# Extract provided
· · ·
Averages are now A=50, B=25, C=25

Average A=49.99
Average B=25.01
Average C=25.00

Now how do you make it so that A, B and C have equal range of 0-100?

We need to randomize the position of A, B and C in the random generation, so each one has equal chance of a 0-100 or 0-50 range:

#!/usr/bin/env bash
declare -i NS=0 SA=0 SB=0 SC=0
declare -- AA="" AB="" AC=""
while [ $NS -lt 100000 ]; do
  ((A = RANDOM % 101, B = RANDOM % (101 - A), C = 100 - A - B ))
  # Random flip A, B, C to even random ranges
  case $((RANDOM % 6)) in
    1) # ACB
      ((_ = B, B = C, C = _))
      ;;
    2) # BAC
      ((_ = A, A = B, B = _))
      ;;
    3) # BCA
      ((_ = A, A = B, B = C, C = _))
      ;;
    4) # CAB
      ((_ = A, A = C, C = B, B = _ ))
      ;;
    5) # CBA
      ((_ = A, A = C, C = _ ))
      ;;
  esac
  ((SA += A, SB += B, SC += C, NS += 1))
done

AA="$(bc <<<"scale=12;$SA/$NS")"
AB="$(bc <<<"scale=12;$SB/$NS")"
AC="$(bc <<<"scale=12;$SC/$NS")"
LC_NUMERIC=POSIX
printf 'Average A=%.2f\n' "$AA"
printf 'Average B=%.2f\n' "$AB"
printf 'Average C=%.2f\n' "$AC"

Result with even range distribution:

Average A=33.24
Average B=33.36
Average C=33.39

It is now indeed an average of 100/3 for each one of A, B and C.

If you read down to this. You just had a tiny illustration of how randomness and statistics, distributions, chances is a non-trivial question.

And lets face it. In the code above, the range of 0..100 is not evenly distributed because Bash's $RANDOM gives a value in the 0..32767 range.

This is exactly 2¹⁵=32768 random values, that does not distributes evenly on modulo 101, because as you guess, 32768 is not a multiple of 101.

I give you the puzzle to solve, for obtaining an even range distribution of random values in the 0..100 range using Bash's $RANDOM :)

Solution to the evenly distributed random range:

To make sure to obtain a random number that is evenly distributed into a defined number of values with Bash's $RANDOM variable that has 32768 different values, we get the largest multiple of our range max and discard any $RANDOM that is higher than that.

If you have a 6-sided dice but have no 4-sided dice available:

  • 6/4 = 1.5, integer of 1.5 is 1
  • 1 * 4 = 4

If you roll your 6-sided dice to more than 4, you roll again until it is less than or equals to 4.
· · ·
# Supplied data
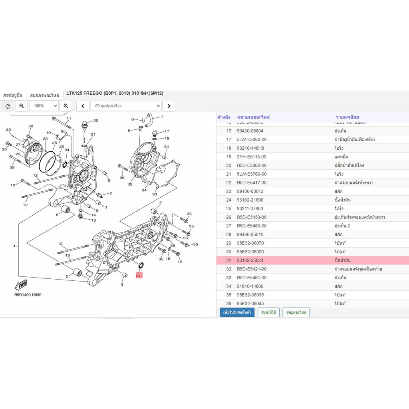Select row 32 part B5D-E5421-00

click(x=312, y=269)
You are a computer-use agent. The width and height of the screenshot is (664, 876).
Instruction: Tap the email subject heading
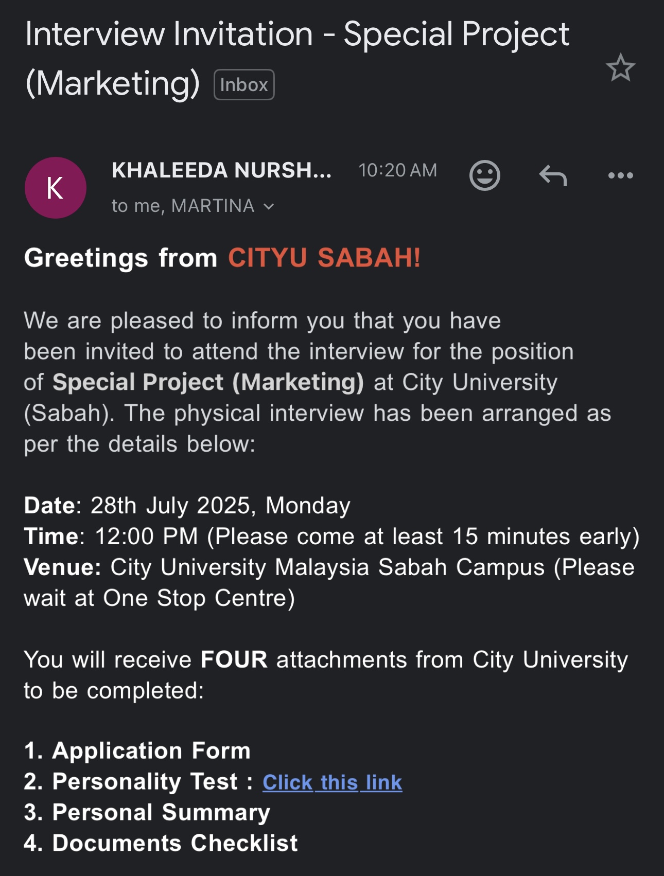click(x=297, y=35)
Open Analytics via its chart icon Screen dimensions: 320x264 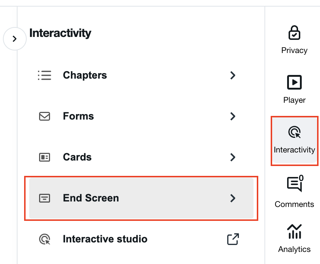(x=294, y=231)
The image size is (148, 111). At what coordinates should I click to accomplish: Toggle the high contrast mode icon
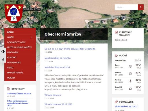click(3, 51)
· · ·
# Exercise A
Translate this sentence from the excerpt on random ranges in Bash into Spanish: "It is now indeed an average of 100/3 for each one of A, B and C."
# Exercise B
Please render everything in the rows from the line containing "The image size" down to the last line of the rows as a JSON list of strings, one string per line, with blank lines omitted and the pictures left out.
The excerpt and the rows have no connection to each other.

# Finished answer A
Ahora es, en efecto, un promedio de 100/3 para cada uno de A, B y C.

# Finished answer B
[
  "The image size is (148, 111). At what coordinates should I click to accomplish: Toggle the high contrast mode icon",
  "click(3, 51)"
]